== RECORD SET ==

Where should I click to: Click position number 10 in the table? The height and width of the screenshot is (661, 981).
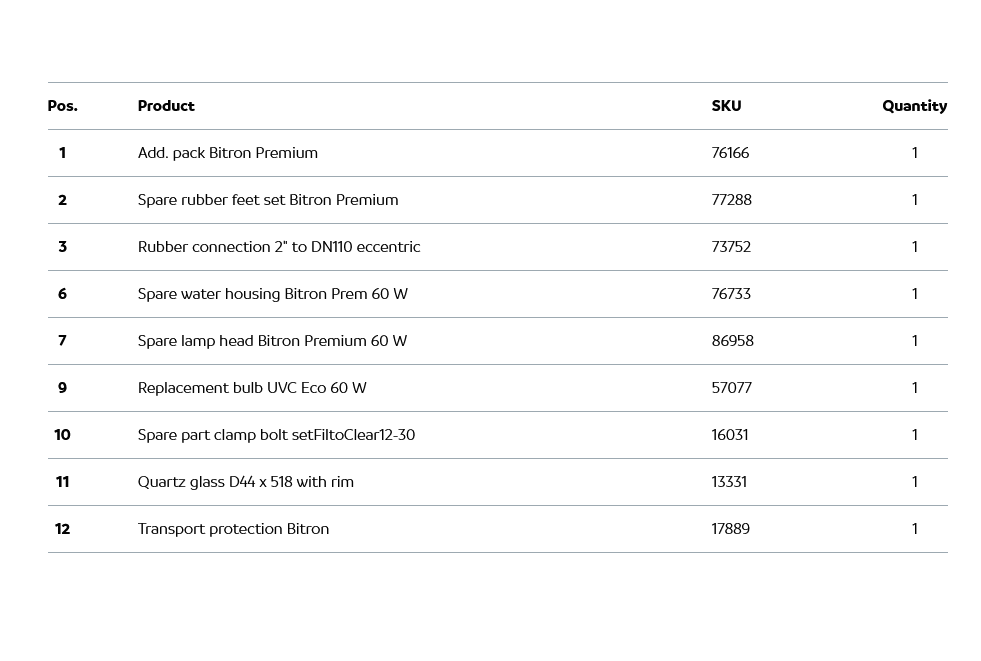(62, 435)
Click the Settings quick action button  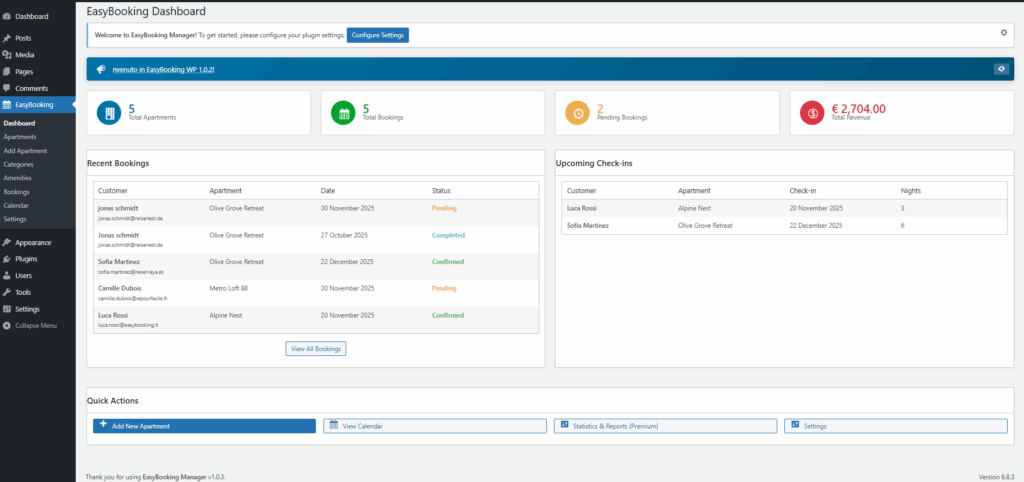[896, 426]
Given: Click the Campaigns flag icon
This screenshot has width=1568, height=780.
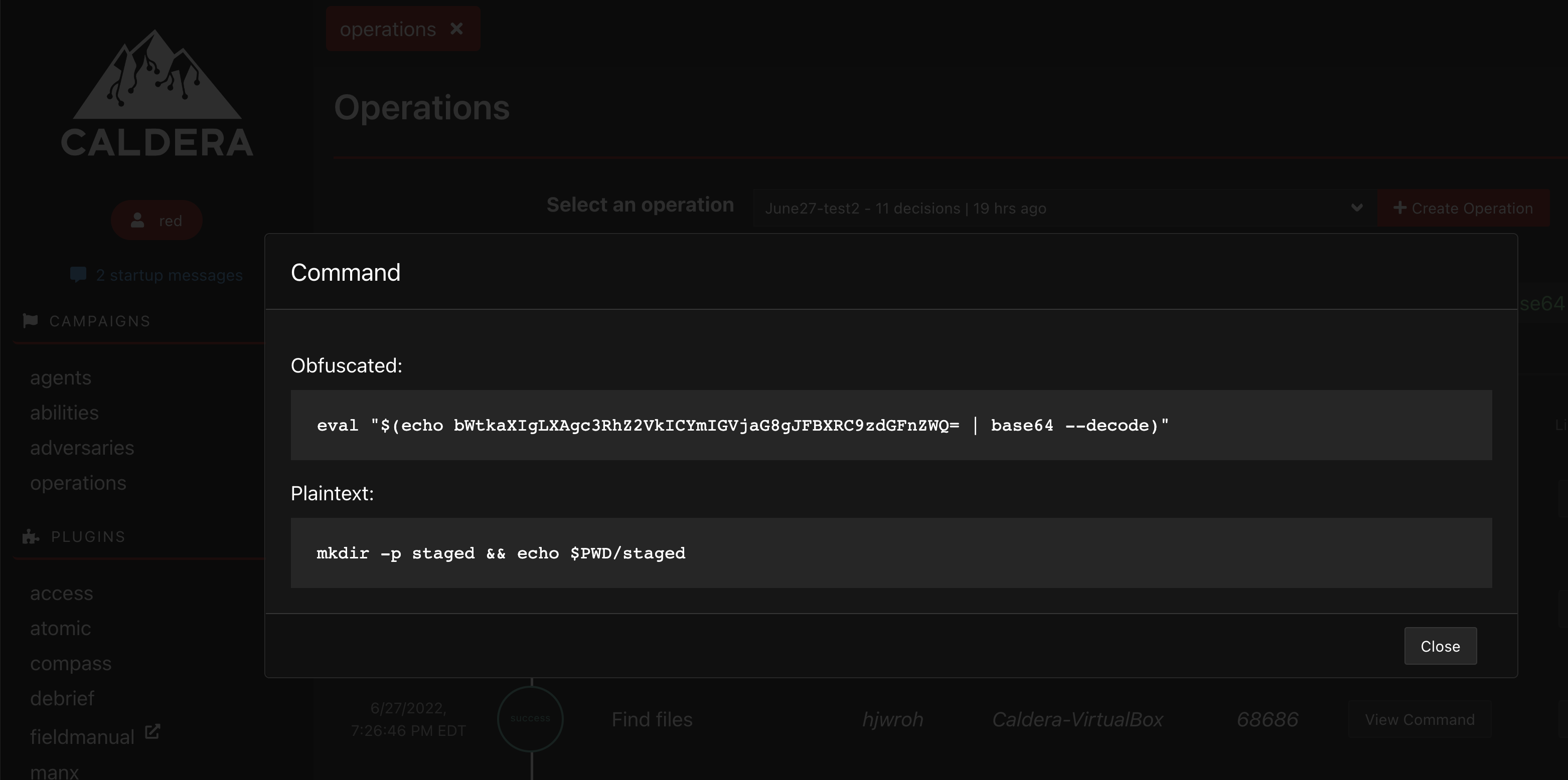Looking at the screenshot, I should (31, 321).
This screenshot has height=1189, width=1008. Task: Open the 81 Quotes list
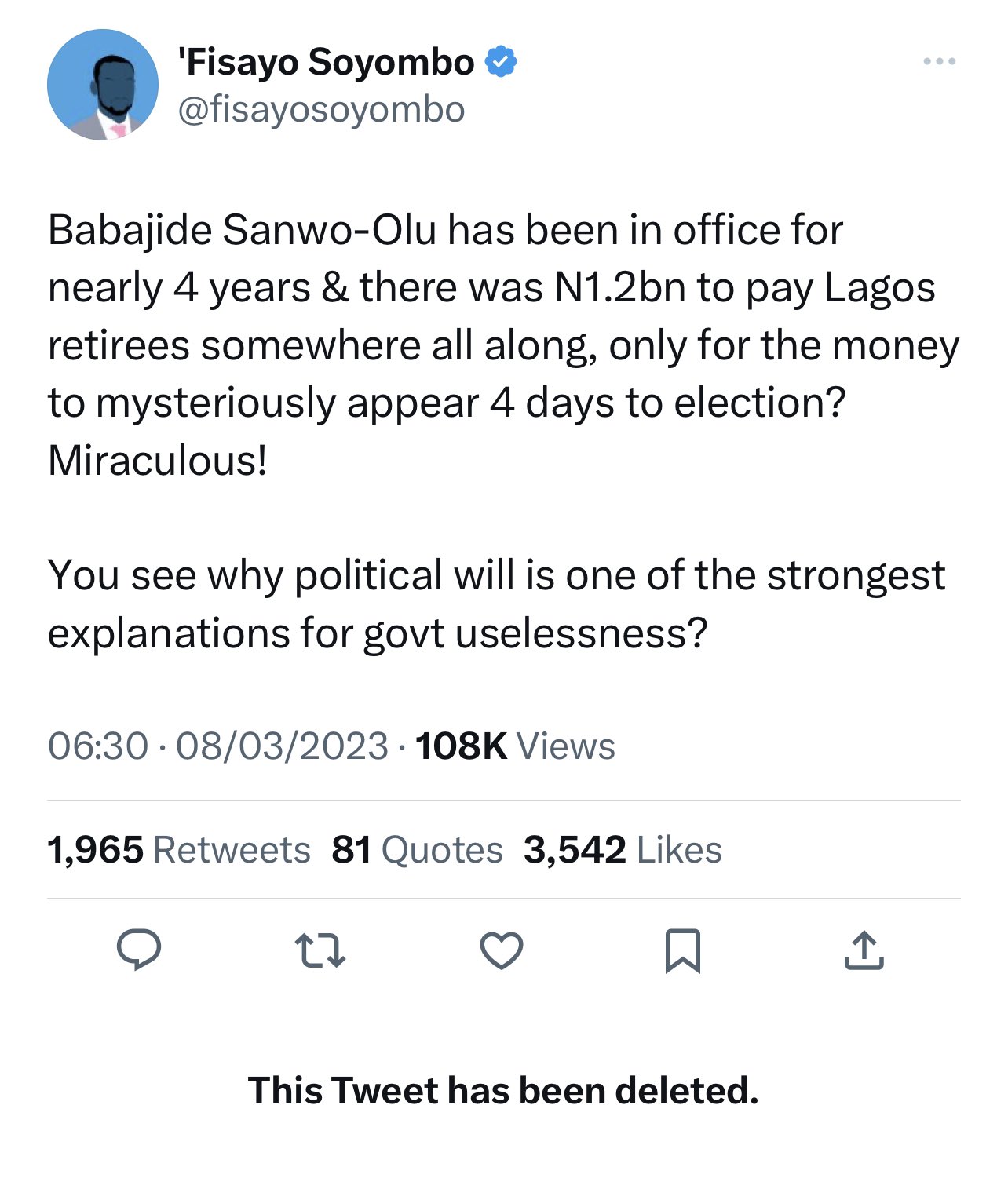click(417, 850)
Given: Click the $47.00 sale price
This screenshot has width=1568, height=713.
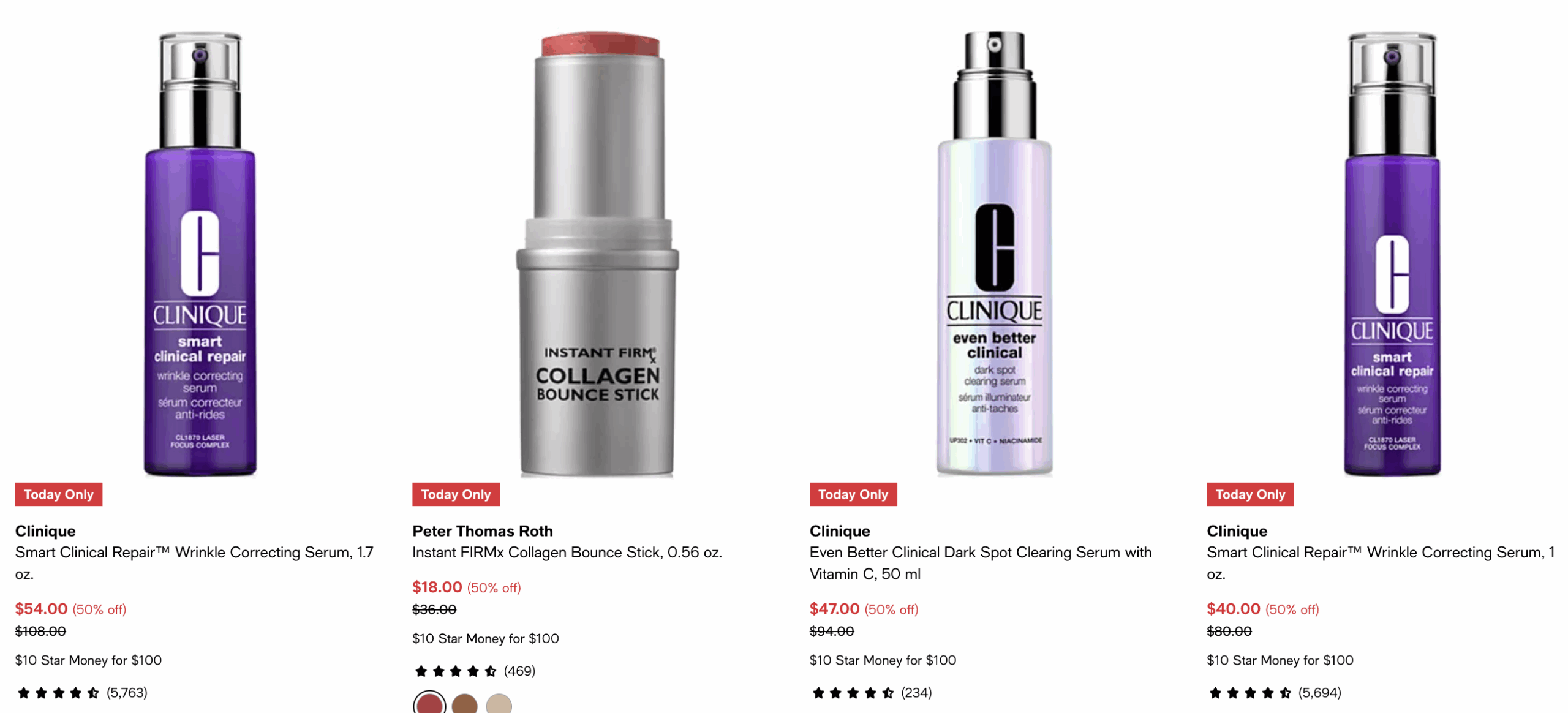Looking at the screenshot, I should pyautogui.click(x=834, y=608).
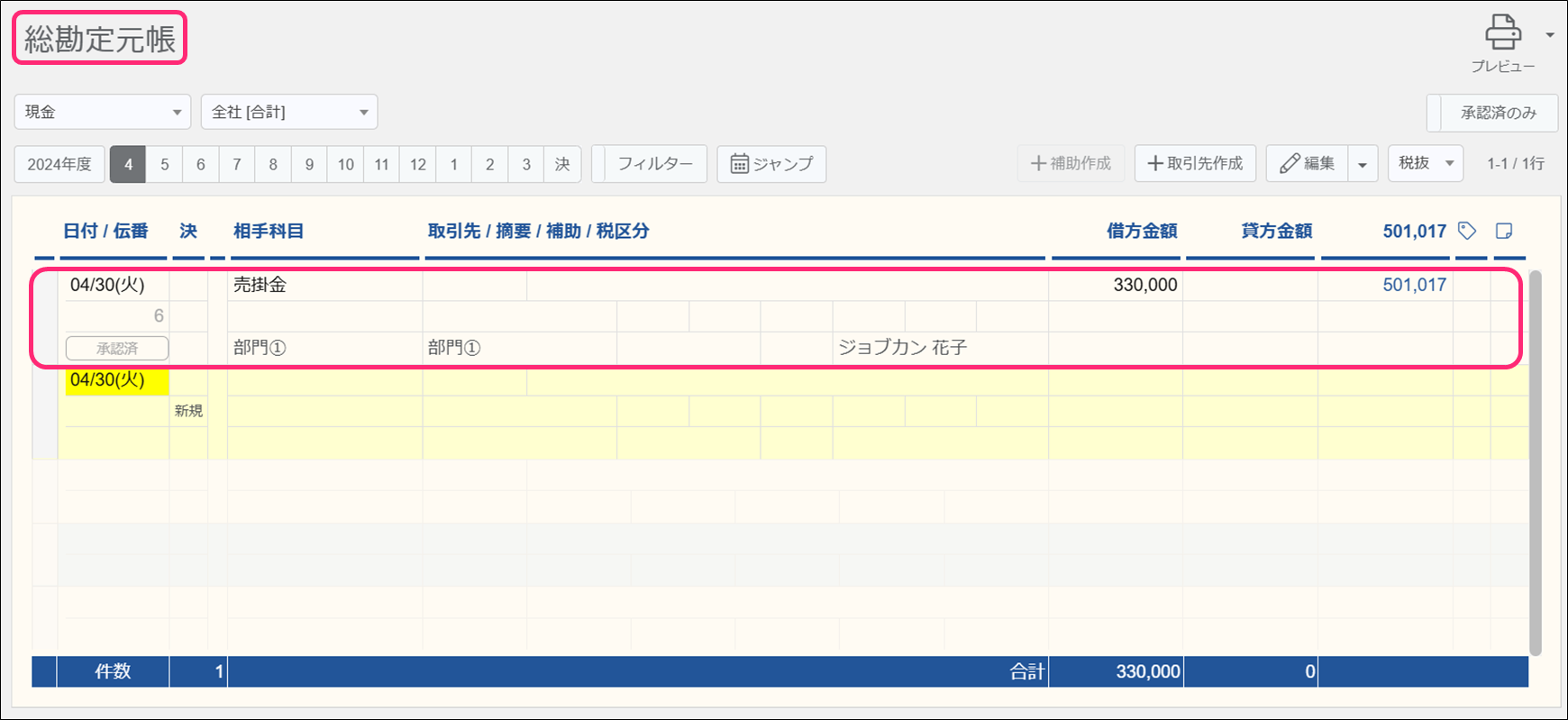Click the memo note icon in header
The width and height of the screenshot is (1568, 720).
click(1503, 231)
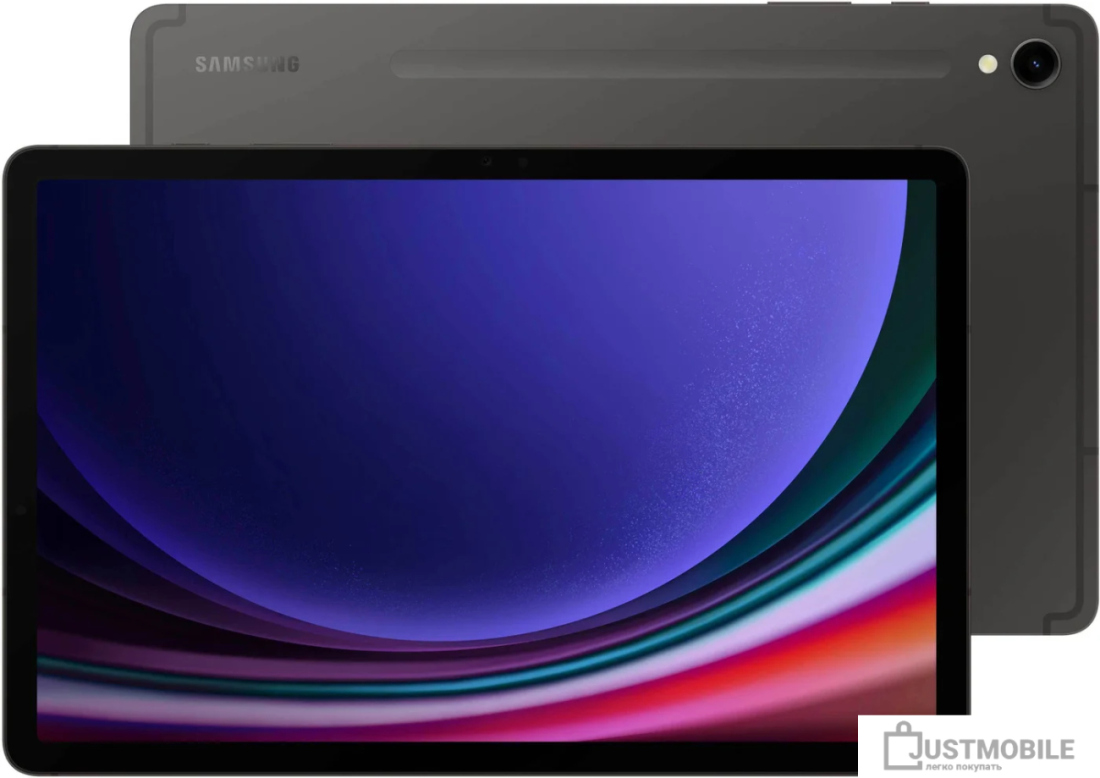The height and width of the screenshot is (778, 1100).
Task: Select the S Pen charging strip
Action: [670, 65]
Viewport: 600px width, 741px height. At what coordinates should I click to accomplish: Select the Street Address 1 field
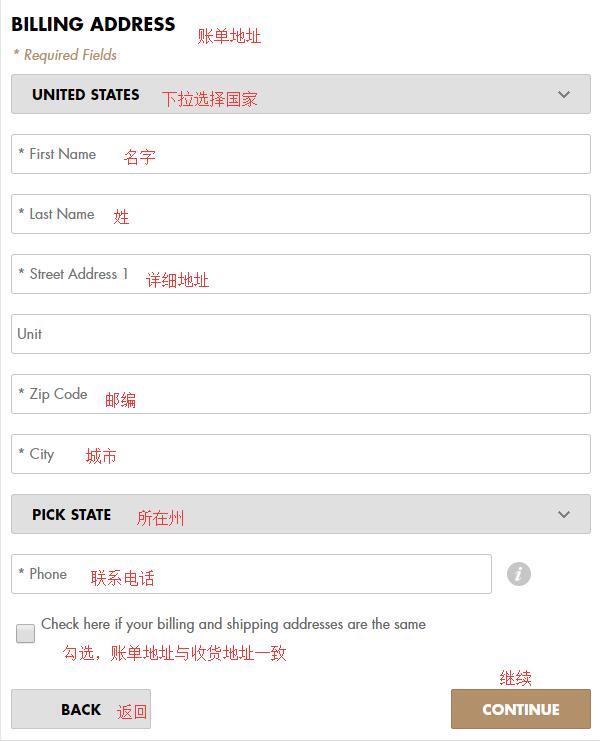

===

▶ **REQUIREMENT**:
Render the stretch of the material from the line containing "Given: Click the Campaigns flag icon" through the end of the material as a numbered list, omitting blank lines. Leave the pictures out of your answer.

▶ **REPLY**:
1. Given: Click the Campaigns flag icon
2. This screenshot has width=1568, height=780.
3. Looking at the screenshot, I should (31, 321).
4. This screenshot has height=1189, width=1008. Task: Open the 81 Quotes list
5. click(417, 850)
6. Given: Click the $47.00 sale price
7. This screenshot has width=1568, height=713.
8. Looking at the screenshot, I should pyautogui.click(x=834, y=608).
9. Click the memo note icon in header
10. The width and height of the screenshot is (1568, 720).
11. click(1503, 231)
12. The height and width of the screenshot is (778, 1100).
13. Task: Select the S Pen charging strip
14. Action: [670, 65]
15. Viewport: 600px width, 741px height. At what coordinates should I click to accomplish: Select the Street Address 1 field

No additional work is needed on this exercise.